[WHAT IS REQUIRED] Print the Kirk Mangus biography between "Mangus was Head" and "States and internationally.", inclusive.

= Kirk Mangus =

American sculptor (1952–2013)

Kirk Mangus (1952–2013) was an internationally renowned ceramic artist and sculptor "known for his playful, gestural style, roughhewn forms, and experimental glazing". His murals, works in clay, on paper, in wood, and other media pull from a rich and diverse set of influences: ancient Greco-Roman art, mythology, Japanese woodblock prints, comic books, folk stories, from Meso-American through Middle-Eastern and Asian ceramic traditions as well as the people he saw, the places he travelled, and his own dreamworld. He loved experimenting with new mediums, local materials, clay bodies, slips, kiln-building and the firing process.

Born in Sharon, PA, Mangus developed an early love of art from his parents who introduced him to Toshiko Takaezu, then at the Cleveland Institute of Art and sent him to study at Penland School of Crafts. Their inspiration and encouragement led him to receive his BFA from the Rhode Island School of Design (1975) and MFA from Washington State University, Pullman (1979). Mangus would remain friends with Takaezu throughout her life and fired her work over the years in his Anagama kilns in Pennsylvania and Ohio.

Mangus was Head of Ceramics at Kent State University from 1985 till his death in 2013 and also taught at Alfred University Summer School, Cleveland Institute of Art, and Cranbrook Academy of Art. He has lectured widely across the United States and internationally.

He was married to Eva Kwong, also an artist, whom he met as an undergrad at RISD. While their work styles differed greatly, they were both partners and collaborators.

His show continues to be shown post humously around the world including at Art Basel Miami with The Pit Gallery.

==Grants, awards, honors==
2006
- National Council on the Education of Ceramic Arts International Residency Award to The Pottery Workshop, Shanghai and Experimental Sculpture Factory, Jingdezhen, China
- National Endowment for the Arts, Challenge America: Reaching Every Community Fast Track Review Grant, Summit County Youth Employment for Success for The Mural Project, Akron, OH. (Primary Artist)

[INFORMATION SUPPLIED]
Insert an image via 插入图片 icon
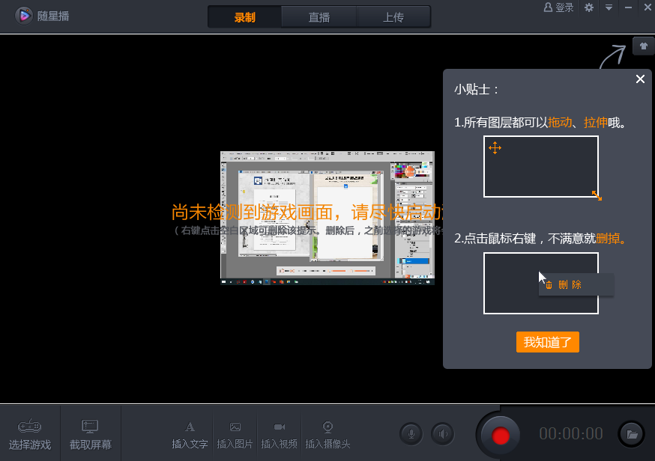 coord(235,427)
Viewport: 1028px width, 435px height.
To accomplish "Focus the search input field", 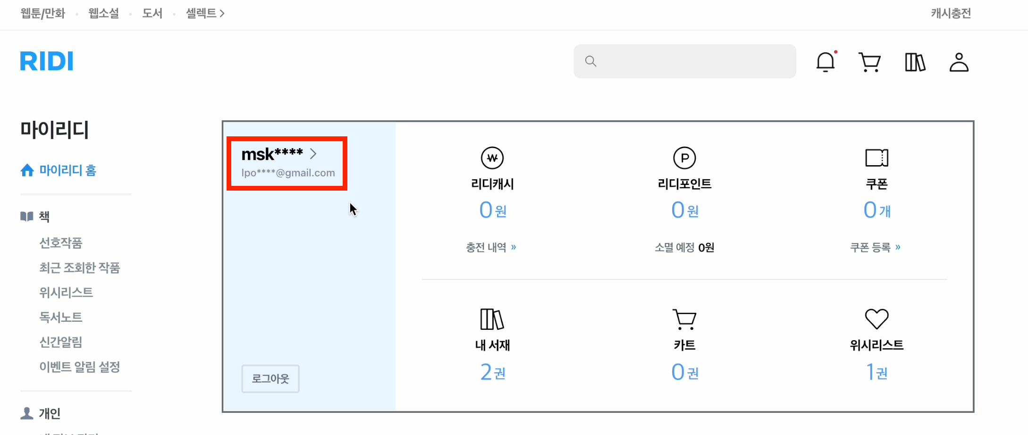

[SOLUTION]
Mangus was Head of Ceramics at Kent State University from 1985 till his death in 2013 and also taught at Alfred University Summer School, Cleveland Institute of Art, and Cranbrook Academy of Art. He has lectured widely across the United States and internationally.